You never forget your "first"


Tracking – When it counts

You can never forget your “first”… first love, first car, first solo adventure. These “firsts” usually include places, events or people that stick in your mind; often having a significant impact on future interests. During a “debrief” in a local pub after a tracker training event, a fellow tracker asked me about my first real tracking mission.

Three o’clock Sunday afternoon - the radio squawked...”Bart, this is Command, report to SAR base immediately”. Recognizing a tense edge in search and rescue manager Mike’s voice, I hurried to the mobile command truck. So far, as best that I could tell, the weekend exercise for our search and rescue team seemed to be going well...except we hadn’t met our objective of finding the three lost hikers...yet.

On entering the command van, Mike wasted no time in explaining the situation. The three person team that was sent out to act as lost hikers for our search teams to find, were two hours overdue. The exercise was supposed to end one way or the other at 1pm. The “lost” team was supposed to have either been found by then or to return to base on their own. It was now 3pm and the SAR management team was about to declare a “no duff” emergency. The primary problem being that the people who would be tasked with finding the lost hikers in this real emergency would be the same SAR teams who had been unsuccessfully searching for them since Saturday morning when the exercise started.

Mike summarized that as well as being two hours over-due...all communication was lost with no area cell phone coverage and the team not answering their radio. Further...they had missed their last three scheduled “check in” radio calls.

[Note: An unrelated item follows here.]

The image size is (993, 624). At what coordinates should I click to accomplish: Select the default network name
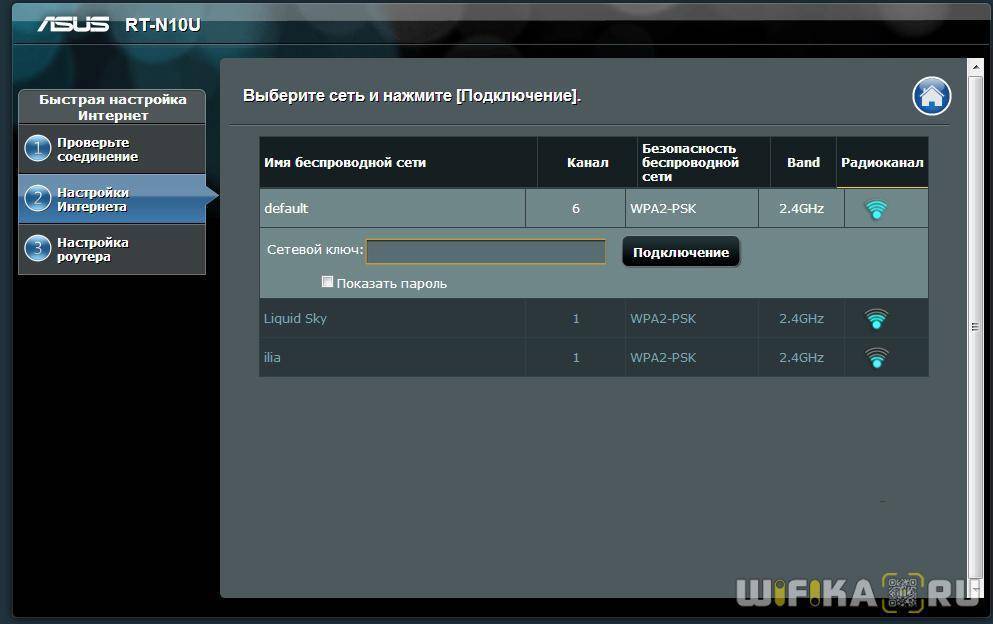[286, 209]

Remarkably, while setting up the search scenario, Mike had not anticipated any problems with the search teams finding the lost threesome. He had dropped them off at the side of a logging road with the instructions to “get lost” and if not found by 1pm on Sunday – to return to the road for pick up. Mike had no idea where they were.
 
Back at the command van, I couldn’t help but wonder why Mike had called me in. Just what did Mike want me to do about the missing members that our trained search and rescue teams hadn’t already done?

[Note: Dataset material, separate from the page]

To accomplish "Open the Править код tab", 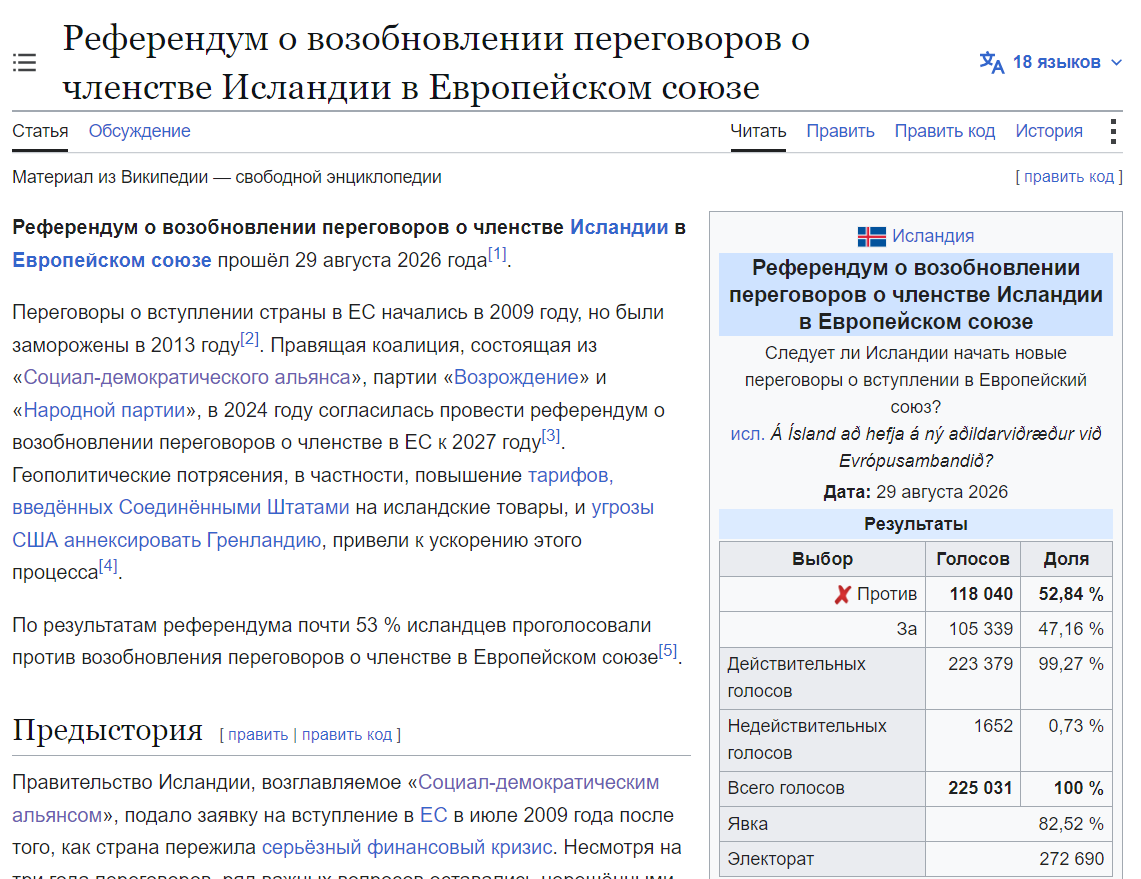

About six months earlier Mike and I had attended a weekend “tracking” course put on by Universal Tracking Services. Although we both enjoyed the experience, it just wasn’t Mike’s thing. However, I was hooked. I had attended one other weekend course in the interim and was looking forward to my third tracking course in the coming months. With this in mind, Mike asked me, “ Bart, do you think if I showed you where I dropped the team off, you might be able to track them?”... I really didn’t have an answer. I know that with just two tracking courses under my belt and some dismal practices, I certainly didn’t feel confident, but all I could say was "let’s go take a look.”

The relatively short trip up the logging road was made in silence. The concern for the well being of the lost team was palpable. On arrival at the drop off, Mike simply said “good luck” as I exited the truck.

Once on the ground, I cut for sign along the loose dirt on the road side. Surprising myself, I almost immediately found three sets of tracks and disturbances where the team had unloaded their packs. Frankly, I was excited about just how quickly I was able to confirm the “point last seen.” 

Continuing with basic tracking protocol, I searched for (and found) three distinct signature prints in the roadside dust, then took the time to draw the details of each print on footprint cards. Although this maybe only took ten minutes in total – the emergency responder bias for taking immediate action, made it seem to take an eternity. My tracking instructors’ voice kept repeating in my head...”always take whatever time is required to draw accurate footprints."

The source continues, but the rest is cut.